Posté par othoharmonie le 26 septembre 2015

 

CROYANCESDans toutes les civilisations et à toutes les époques, les papillons sont évoqués. Admirés et recherchés pour leur beauté, ces animaux gracieux et fragiles d’apparence sont le symbole quasi universel de la légèreté, de l’inconstance, voire de l’infidélité ; mais au Japon, ils sont le symbole de la femme, grâce et beauté, et de l’amour.

Les artistes ont depuis longtemps immortalisé ces créatures admirables, dont le mystère de la transformation n’a jamais cessé de fasciner : les murs antiques de Thèbes l’Égyptienne montrent des papillons peints voici 3 500 ans, et beaucoup de porcelaines et de soieries chinoises s’ornent de leurs silhouettes. Ces insectes remarquables ne pouvaient manquer, sinon d’inspirer, du moins de prendre place dans la mythologie. Les Grecs voyaient en la métamorphose du papillon la personnification de l’âme humaine : une légende dit que Prométhée ayant façonné le corps humain avec de l’argile, Pallas y enferma un papillon pour lui donner vie.

En Roumanie, la croyance populaire veut que les papillons soient nés des larmes de la Vierge Marie.
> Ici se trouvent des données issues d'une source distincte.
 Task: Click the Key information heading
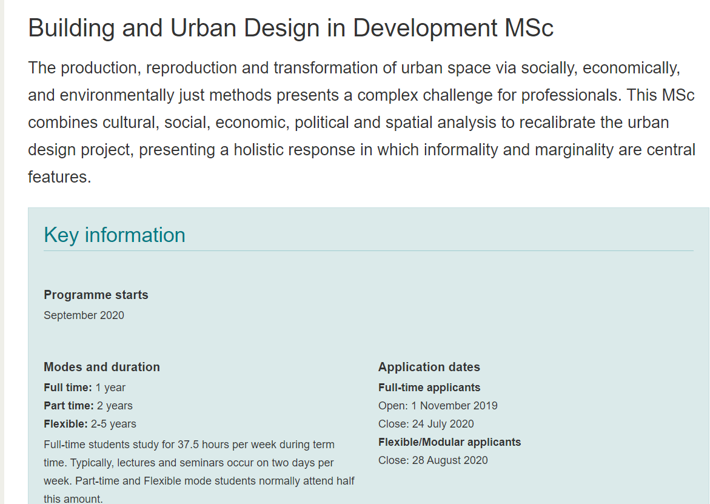pyautogui.click(x=115, y=235)
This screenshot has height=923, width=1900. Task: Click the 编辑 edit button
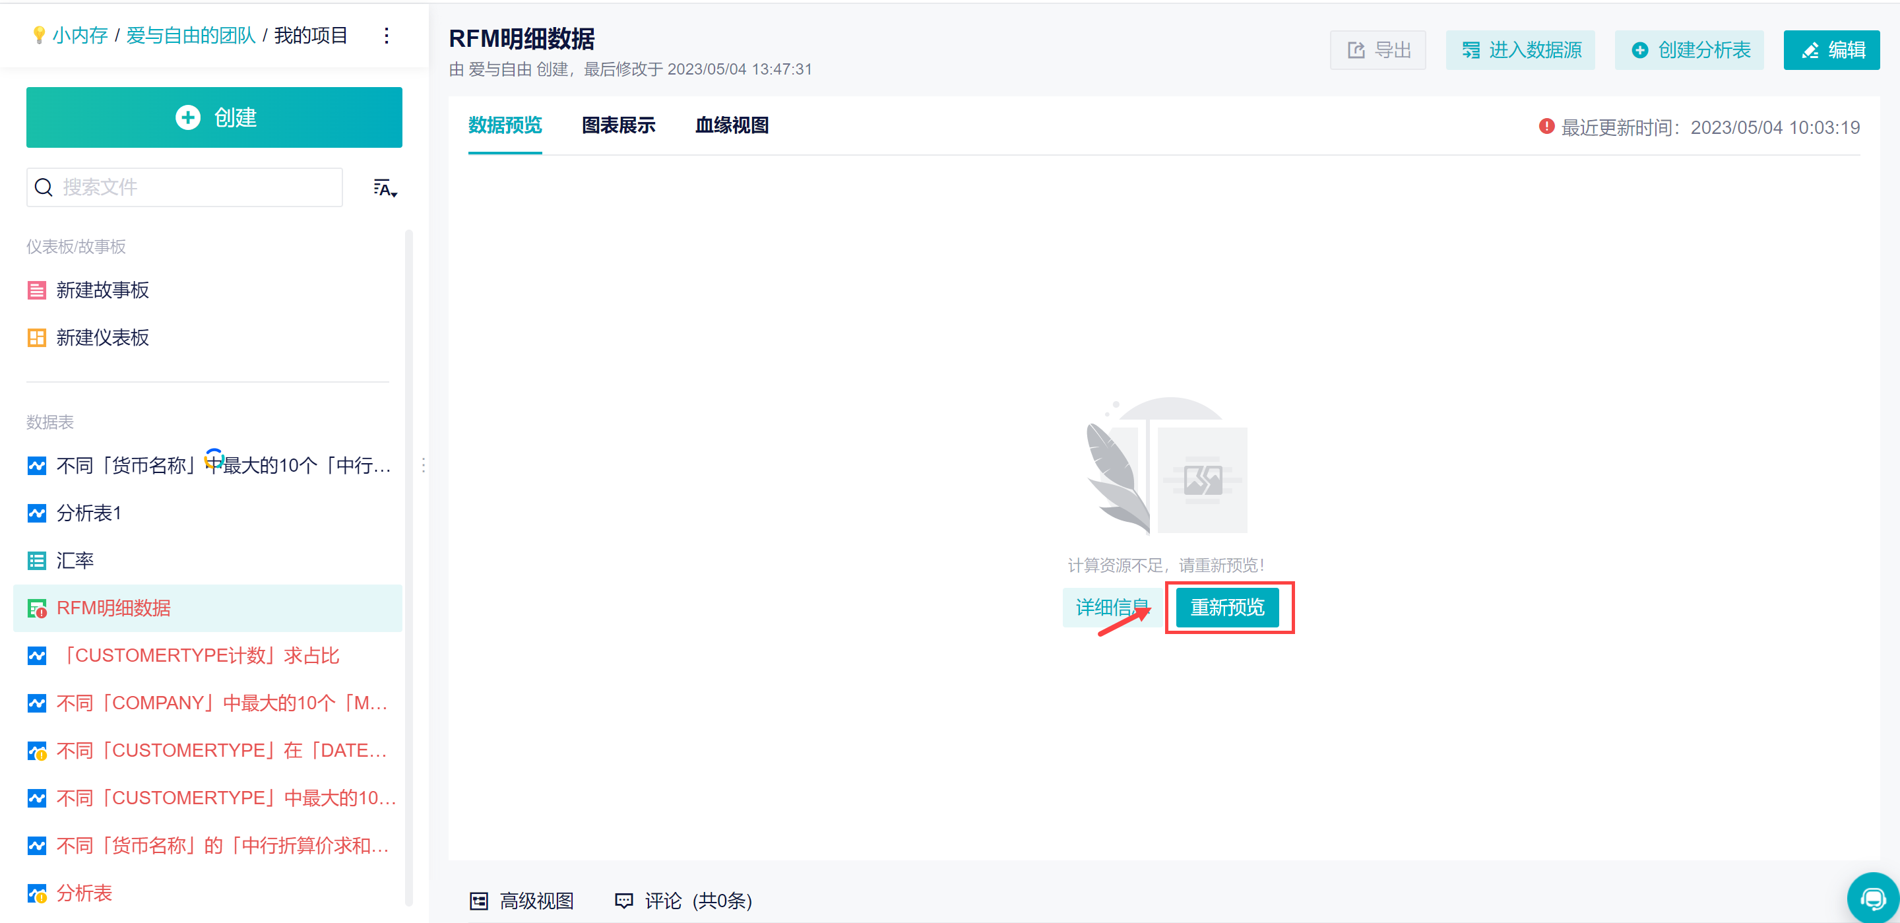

Furtives apparitions de la nuit, les papillons nocturnes sont souvent considérés comme des fantômes, ou encore comme l’âme qui se détache du corps des défunts pour prendre son envol. De fait, on les considère parfois comme les annonciateurs de la mort : leur apparition est un mauvais présage. En Inde, on dit que le sphinx tête-de-mort, qui fréquente les champs de pommes de terre, est la réincarnation d’un moine auquel des cultivateurs auraient refusé pitance et qui, mort d’inanition, reviendrait les hanter : son masque lugubre leur rappelle que, bientôt, leur heure aussi viendra. Le nom scientifique du sphinx tête-de-mort est quant à lui inspiré des mythes associés à la mort dans la mythologie grecque : il doit son nom de genre, Acherontia, à l’Achéron, l’un des fleuves des Enfers grecs, et son nom d’espèce, atropos, à l’une des Moires, déesses dont la fonction est de décider de la vie et de la mort (ainsi Atropos coupe-t-elle le fil de la vie arrivée à son terme).
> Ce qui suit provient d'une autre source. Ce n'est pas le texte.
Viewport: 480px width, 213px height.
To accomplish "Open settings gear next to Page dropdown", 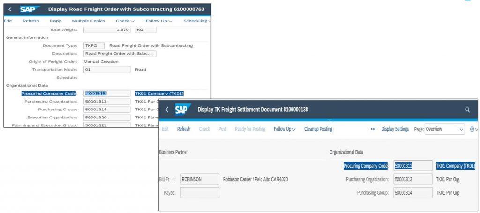I will point(473,129).
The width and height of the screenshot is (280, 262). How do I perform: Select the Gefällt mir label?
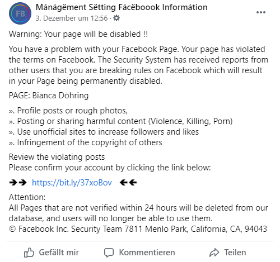pos(59,253)
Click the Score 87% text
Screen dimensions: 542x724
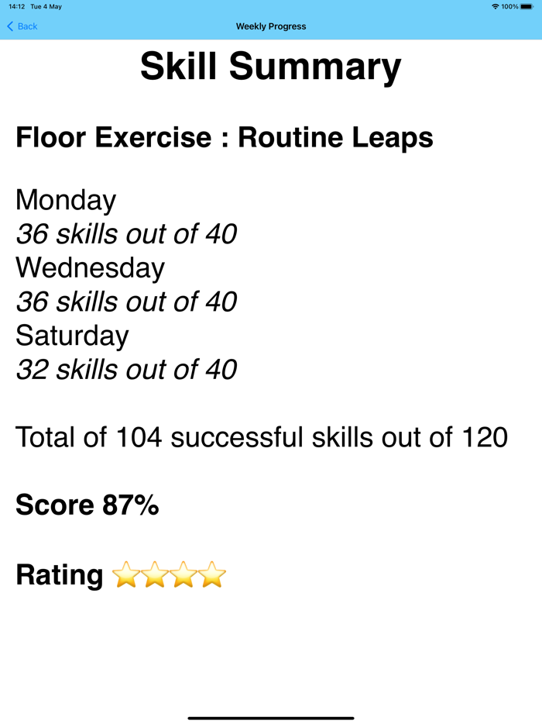(x=87, y=505)
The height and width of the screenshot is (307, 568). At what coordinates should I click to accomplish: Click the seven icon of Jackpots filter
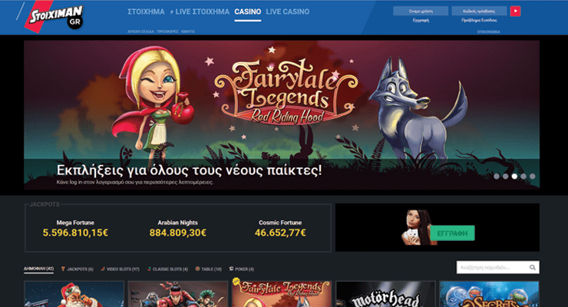pos(63,269)
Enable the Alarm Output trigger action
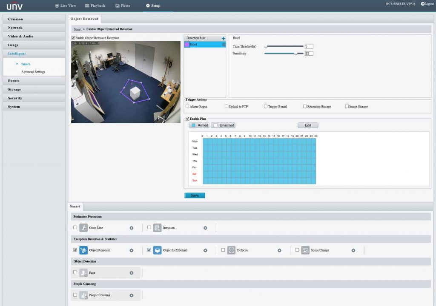 pyautogui.click(x=187, y=106)
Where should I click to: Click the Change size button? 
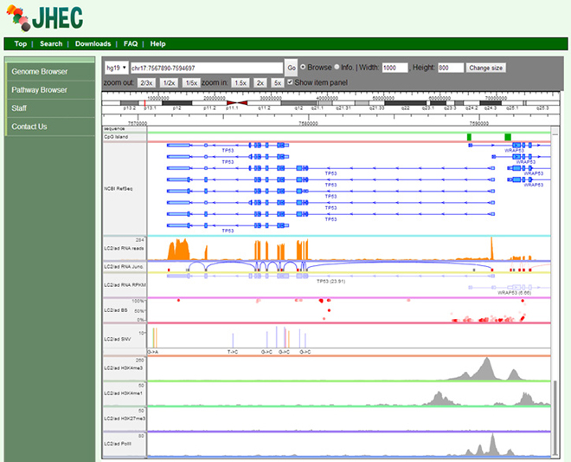[x=485, y=68]
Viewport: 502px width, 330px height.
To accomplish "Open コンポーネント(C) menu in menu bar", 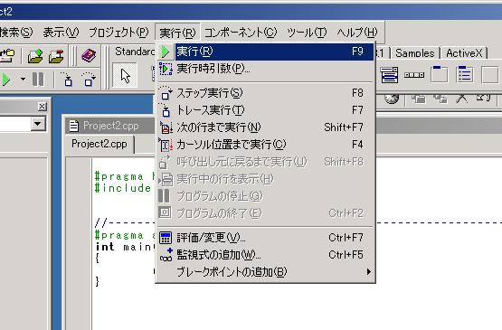I will pyautogui.click(x=241, y=33).

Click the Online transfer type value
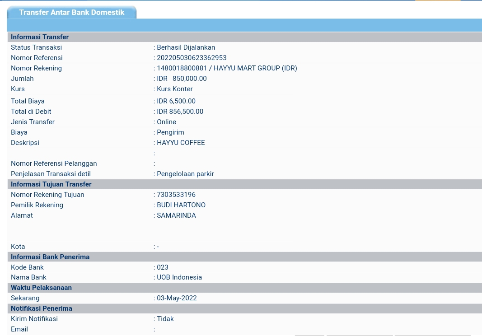tap(166, 122)
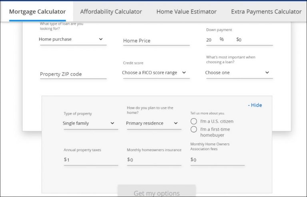Switch to the Mortgage Calculator tab
This screenshot has height=197, width=307.
37,12
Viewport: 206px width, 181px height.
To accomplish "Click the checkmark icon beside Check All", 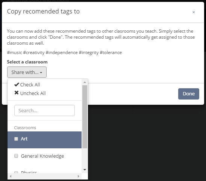I will (x=17, y=84).
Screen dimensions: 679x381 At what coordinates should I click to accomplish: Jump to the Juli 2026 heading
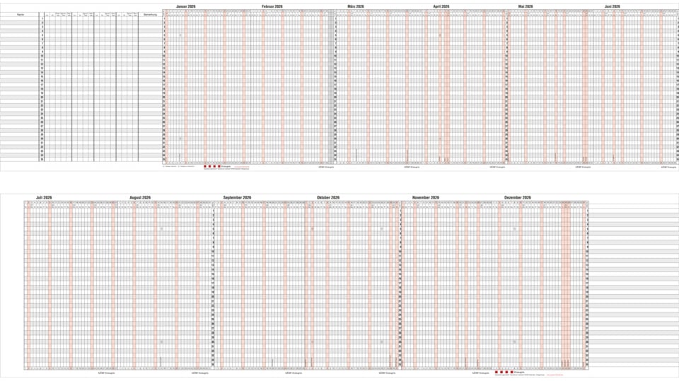(x=44, y=197)
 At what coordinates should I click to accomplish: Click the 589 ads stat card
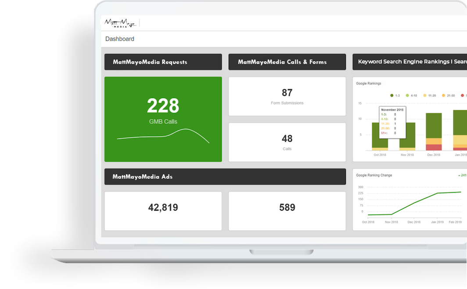[x=287, y=211]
Les papillons continuent d’inspirer l’homme et son langage, à preuve les nombreuses expressions courantes, telles que volage comme un papillon, papillonner, papilloter des yeux… Autrefois, les papillotes, qui dérivent également de papillon, évoquaient les paillettes, puis elles ont bouclé les cheveux, et enfin, remplies de bonbons, ont été accrochées au sapin de Noël. Les botanistes ont appelé papilionacées les fleurs dont les pétales évoquent les ailes de l’insecte.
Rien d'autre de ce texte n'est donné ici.